Another vote for the 734. I have only experienced minimal snipe on really short pieces of wood (12" range). Usually I can't even see it unless I really look. I have the ends of each table about 1/8" higher than the plate under the cutter. I am happy I saved the money vs. the 735 and was able to buy the DeWalt table (Grizzly $109) which is nice if you don't want to make your own. Hooked up to my chip separator and dust collector I don't get any chips. The only negative I have found is that you have to remove the dust chute to fold the wing up. I put some thumb screws on the chute so it's easier to remove.


----------



## longgone (May 5, 2009)

Here is a link to digital planer readout that will work great on your Dewalt. I use one on my planer and it is super accurate. I bought mine from this Amazon site for $44…they went up about $2 but still a great addition to your planer.

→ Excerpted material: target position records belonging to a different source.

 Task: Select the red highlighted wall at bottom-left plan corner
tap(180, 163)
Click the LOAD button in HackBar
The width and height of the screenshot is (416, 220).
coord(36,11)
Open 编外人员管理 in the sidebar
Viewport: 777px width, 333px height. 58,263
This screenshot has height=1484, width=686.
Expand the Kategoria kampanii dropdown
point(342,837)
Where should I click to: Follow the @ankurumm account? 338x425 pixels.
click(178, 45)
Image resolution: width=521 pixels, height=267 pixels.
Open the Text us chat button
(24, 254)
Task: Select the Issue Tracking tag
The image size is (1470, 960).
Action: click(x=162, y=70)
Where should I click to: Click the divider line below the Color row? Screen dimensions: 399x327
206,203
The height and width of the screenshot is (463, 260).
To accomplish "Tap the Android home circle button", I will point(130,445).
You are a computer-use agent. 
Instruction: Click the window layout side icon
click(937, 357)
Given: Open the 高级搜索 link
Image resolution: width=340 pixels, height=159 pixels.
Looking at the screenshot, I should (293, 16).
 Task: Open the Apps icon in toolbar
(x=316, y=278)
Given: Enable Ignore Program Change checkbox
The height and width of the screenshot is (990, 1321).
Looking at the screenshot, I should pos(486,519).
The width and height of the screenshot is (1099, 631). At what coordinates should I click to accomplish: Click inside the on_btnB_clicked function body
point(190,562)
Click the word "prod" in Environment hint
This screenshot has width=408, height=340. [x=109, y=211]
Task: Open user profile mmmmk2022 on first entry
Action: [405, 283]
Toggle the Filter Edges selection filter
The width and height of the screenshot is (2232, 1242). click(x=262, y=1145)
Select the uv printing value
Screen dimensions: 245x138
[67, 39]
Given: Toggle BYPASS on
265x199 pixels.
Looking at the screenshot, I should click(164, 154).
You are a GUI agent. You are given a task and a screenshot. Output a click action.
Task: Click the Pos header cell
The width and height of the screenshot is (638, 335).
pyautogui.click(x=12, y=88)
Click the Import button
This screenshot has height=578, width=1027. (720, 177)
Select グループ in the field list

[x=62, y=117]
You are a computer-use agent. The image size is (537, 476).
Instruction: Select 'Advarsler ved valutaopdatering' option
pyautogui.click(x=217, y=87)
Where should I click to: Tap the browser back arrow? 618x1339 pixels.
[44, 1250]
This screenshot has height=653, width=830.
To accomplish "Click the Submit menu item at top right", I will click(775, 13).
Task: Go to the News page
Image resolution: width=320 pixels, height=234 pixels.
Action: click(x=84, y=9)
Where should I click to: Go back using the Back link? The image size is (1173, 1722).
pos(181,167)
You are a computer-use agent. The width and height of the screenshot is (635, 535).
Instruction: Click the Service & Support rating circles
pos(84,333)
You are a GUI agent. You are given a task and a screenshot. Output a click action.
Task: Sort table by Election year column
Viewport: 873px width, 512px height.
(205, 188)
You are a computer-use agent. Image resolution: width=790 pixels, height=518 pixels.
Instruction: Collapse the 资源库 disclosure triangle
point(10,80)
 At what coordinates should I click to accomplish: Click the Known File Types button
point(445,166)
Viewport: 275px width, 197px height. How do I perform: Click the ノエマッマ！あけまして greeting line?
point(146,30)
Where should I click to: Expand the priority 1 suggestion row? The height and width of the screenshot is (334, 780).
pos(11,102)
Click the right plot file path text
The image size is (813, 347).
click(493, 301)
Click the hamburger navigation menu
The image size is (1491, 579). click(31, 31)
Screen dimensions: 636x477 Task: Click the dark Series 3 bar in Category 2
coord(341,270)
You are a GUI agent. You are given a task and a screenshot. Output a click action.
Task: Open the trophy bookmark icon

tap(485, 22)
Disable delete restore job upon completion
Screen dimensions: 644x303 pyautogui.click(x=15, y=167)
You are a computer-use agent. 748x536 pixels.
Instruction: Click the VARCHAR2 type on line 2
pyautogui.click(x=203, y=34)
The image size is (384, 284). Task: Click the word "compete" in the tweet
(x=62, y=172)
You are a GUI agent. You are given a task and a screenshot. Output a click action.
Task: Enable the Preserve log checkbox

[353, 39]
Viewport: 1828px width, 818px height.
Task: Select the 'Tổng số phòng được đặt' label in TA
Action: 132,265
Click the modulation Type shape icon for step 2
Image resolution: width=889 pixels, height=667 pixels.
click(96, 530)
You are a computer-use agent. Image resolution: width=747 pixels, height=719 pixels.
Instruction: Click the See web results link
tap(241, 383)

http://www.amazon.com/Wixey-WR510-Digital-Readout-Fractions/dp/B001PTGBSK/ref=sr_1_1?ie=UTF8&s=hi&qid=1271727556&sr=8-1


----------



## JasonWagner (Sep 10, 2009)

I have a Wixey on my table saw fence and the angle gauge. I'm very happy with their product and if I find that the planer readout would help me out, I'd buy it in an instant.


----------



## craftsman on the lake (Dec 27, 2008)

I've had the 734 for a year now and have put several hundred bdft of un-planed red oak through it. It still works great and provides a mirror finish to the wood. Where I am I save about 70 cent's/bdft by buying it unplaned. Heck you've still got to joint/plane lumber that is purchased planed. It just takes a few more swipes for unplaned, that's all.
Anyway, no issues, no snipe, long boards, short ones. I can't live without it in the shop. It's used at the start of all constructions.


----------



## donbee (Feb 7, 2009)

Nice haul.
I recently bought the DeWalt 735 and am suitably impressed with it.
I made my own cart and designed it to be the same height as my Flat Master sander and the table saw. That way I can use them as outfeed tables if I do some really long stuff.
It doesn't need a head lock because of the design of the four post elevation system, so they say.
It does make a lot of chips, but with the combination of the built in chip ejection fan and my cyclone DC, I get NOTHING on the floor!
Loud is right. At some time in the future, when finances permit, I'd like to get the Shellix cutting head for it. Among it's fine assets, it reduces the noise very nicely.
Since I've found a nice source of roughsawn lumber locally, much of it with curly, rippley (is that a word?) hardwood, this machine will certainly become a workhorse in my shop.

Regards,
D


----------



## Knothead62 (Apr 17, 2010)

I just happened to find this review. I have been to Lowe's a couple of times looking at the Dewalt 734. In addition, I carefully read the planer reviews in WOOD magazine. Thanks to all for sharing their comments on this planer. I will definitely buy one. Have some pecan wood to plane.


----------



## Newfounlandwood (Feb 2, 2010)

Thanks for the review! I've been thinking about getting this one.

Dennis


----------



## ElmoSr (Feb 11, 2010)

i bought the 734 about 6 months ago and am very happy with mine,,, what are you calling a snipe? is that where the board dips at the end and you get a deeper cut on last couple inches of board?


----------



## Newton (Jun 29, 2008)

Yes Elmo that's snipe…....the scourge of the planer!


----------



## ElmoSr (Feb 11, 2010)

Thank you Don


----------



## Eagle1 (Jan 4, 2010)

I have the 734, love it has no problems at all..


----------